What She Said About Me
Sarah talked my ear off.
That’s what she would say, but it was never a bad thing. It was always a good thing and I loved her for that. The way she made me feel is something I will never forget. I might forget all of the other things she said about me (or even to me) I might even forget about the way she made me pancakes or let me stay up late at her house, but I’ll never ever forget the way she made me feel.
Loved. Accepted. Enough.
There was never any judgment at her house. I mean it was such a safe place. When I was a rebellious teenager I would fantasize about running away from my “horrible” parents and the place I would picture myself running to? Her house. My grandmother’s small house on 24th street. I wish I could see her one more time. Whisper I love her one more time.
But she died almost nine years ago. October 31. It will be nine years this year. I know this because my sweet Titus was only four months old when she died. She was in the hospital when he was born recovering from her surgery. She would live four more months after that initial surgery; never really knowing my other babies.
And my heart aches to think how much she would have loved my sweet Titus so much. He reminds me of my dad, and I’m sure she would have seen my dad in him. They have the same personality it is crazy scary! And I’m so thankful she was able to hold him. At least in pictures we have her smile. And I can almost hear her giggle as she bends down to look into the face of her great-grandsons. My how much I miss her.
She would have laughed and laughed at my Emmalia because, well, she is mini-me. She would have said so, I’m sure. “Just like little Sarah!” She would have said. She called me “little Sarah” mostly because I think she still saw me as a small child, but also because I’m so short. Last I checked I was 4’9’’ – and she would have loved the little girl beside me now.

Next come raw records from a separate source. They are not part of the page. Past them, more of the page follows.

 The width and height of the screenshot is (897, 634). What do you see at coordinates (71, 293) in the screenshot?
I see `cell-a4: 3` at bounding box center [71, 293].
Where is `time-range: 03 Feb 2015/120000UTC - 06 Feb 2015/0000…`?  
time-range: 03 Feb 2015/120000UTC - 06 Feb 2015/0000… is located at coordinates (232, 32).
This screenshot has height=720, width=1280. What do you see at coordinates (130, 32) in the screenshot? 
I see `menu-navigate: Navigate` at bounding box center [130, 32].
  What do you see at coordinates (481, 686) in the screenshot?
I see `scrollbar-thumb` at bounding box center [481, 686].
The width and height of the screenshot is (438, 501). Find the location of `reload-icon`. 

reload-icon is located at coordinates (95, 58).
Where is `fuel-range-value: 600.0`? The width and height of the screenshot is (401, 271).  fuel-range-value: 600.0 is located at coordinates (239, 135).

The one with a firey spirit and a bossy personality (just like her momma). And my grandmother would have loved, loved, loved all of the snuggles my Emmalia provides. And Emmalia would have had my grandmother wrapped around her little pinky (as she does everyone).

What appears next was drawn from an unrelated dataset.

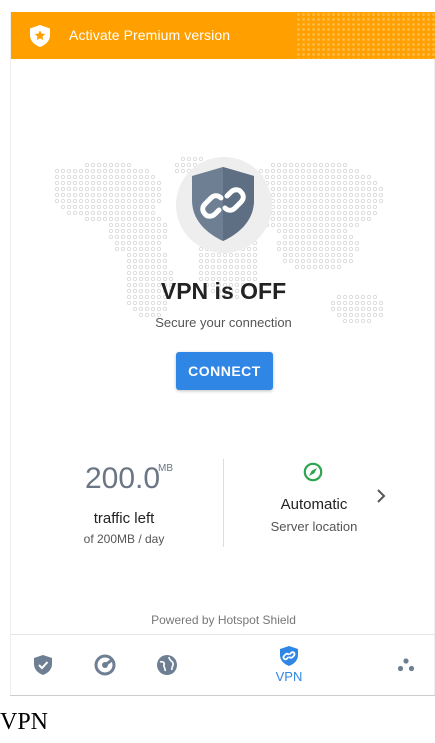  What do you see at coordinates (366, 36) in the screenshot?
I see `banner-dot-pattern` at bounding box center [366, 36].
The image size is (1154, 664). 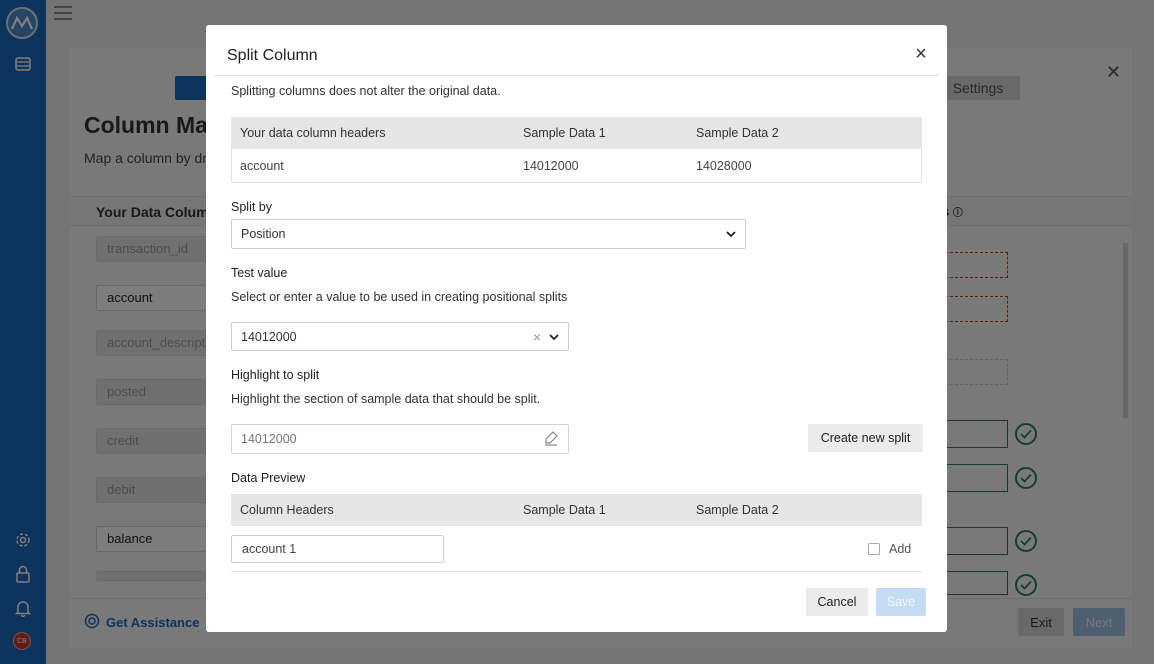 I want to click on table-row: account 14012000 14028000, so click(x=576, y=166).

Her birthday is this month; so I’m thinking about her. Her last birthday she turned 77. I remember she told me, “My mother was 77 when she died. It is weird being 77; the age my mother was when she died.” She would die at 77 too.

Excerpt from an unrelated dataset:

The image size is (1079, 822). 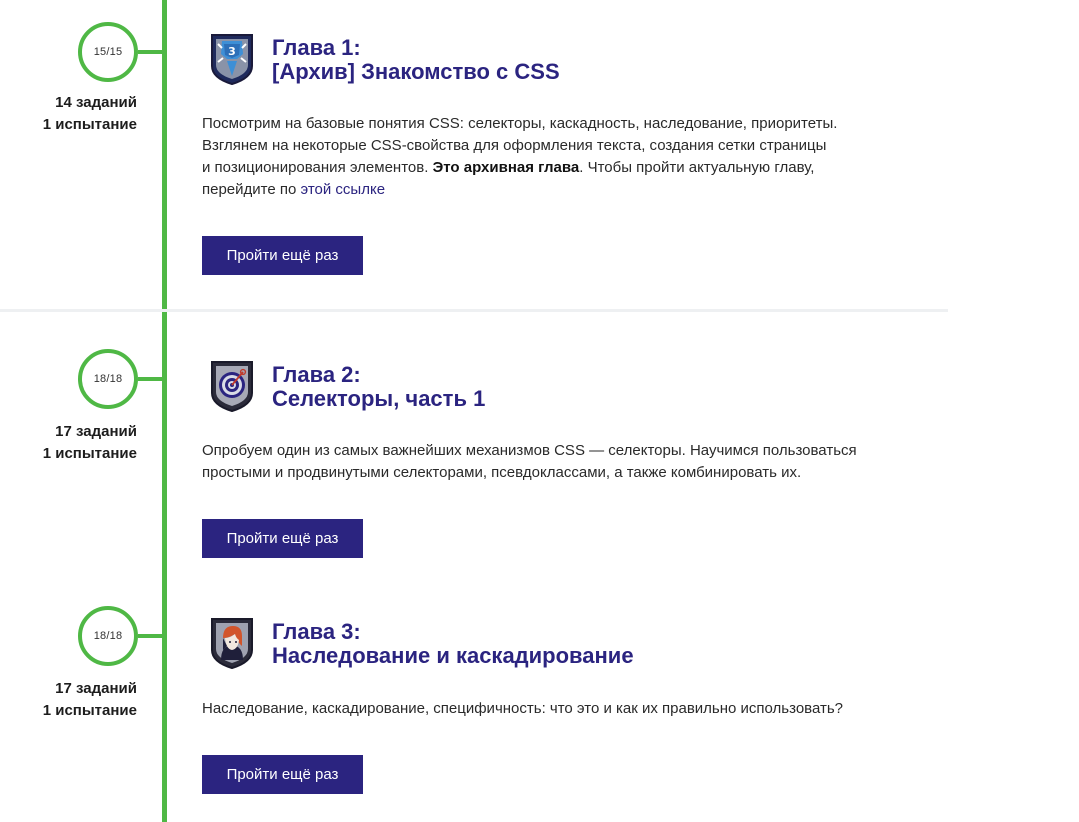 What do you see at coordinates (344, 190) in the screenshot?
I see `current-chapter-link: этой ссылке` at bounding box center [344, 190].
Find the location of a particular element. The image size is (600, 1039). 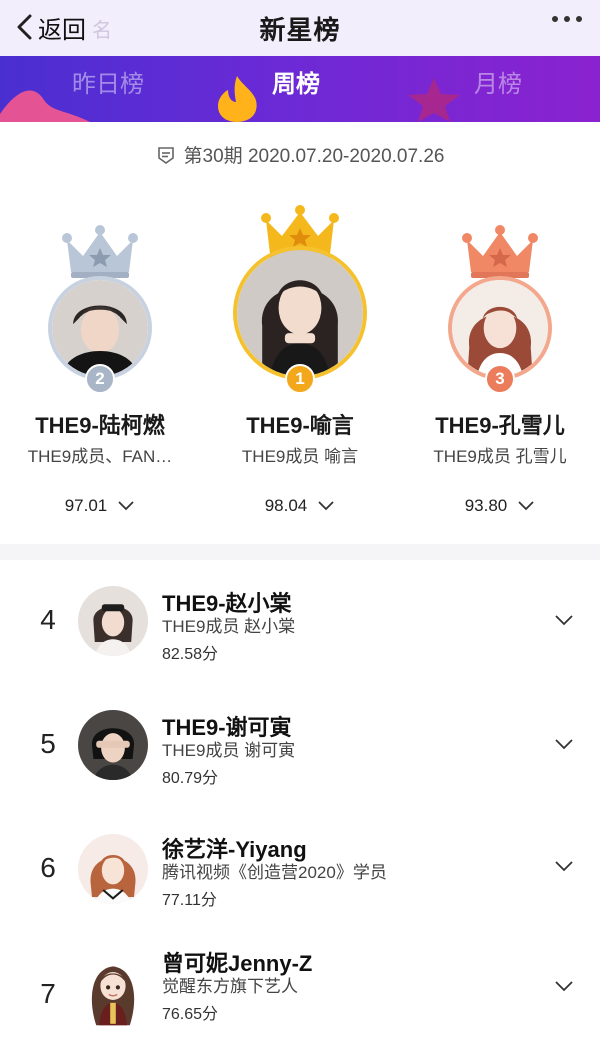

podium-name: THE9-陆柯燃 is located at coordinates (100, 426).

And my grandmother would have loved every single second of my children. But she is gone. And she will never meet them on this side of eternity. The side of eternity that is filled with pain and memories and heartache, but filled also with time we did get to share. In my mind I can remember details I hope I never forget.
Pancakes. The cookies in jars on the counter. Klodike bars. Home and Garden butterflies on the wall. Pictures of her parents.
So I’ll tell my children about their great-grandmother. I will speak of her and remind them to remember. There is beauty and comfort in memories. And the hope I have, which gives me security and peace, is the hope I will see her again. Not a hope in a “I wish this would happen…” It is a hope we read about in the Bible. And it is a hope I will hang my very entirety on: I trust the blood of Jesus and give my life fully to Him; knowing she did the same. The hope of seeing in her heaven is a secure as anything here on this earth. It is not secure in her faith or mine – but the work of Christ.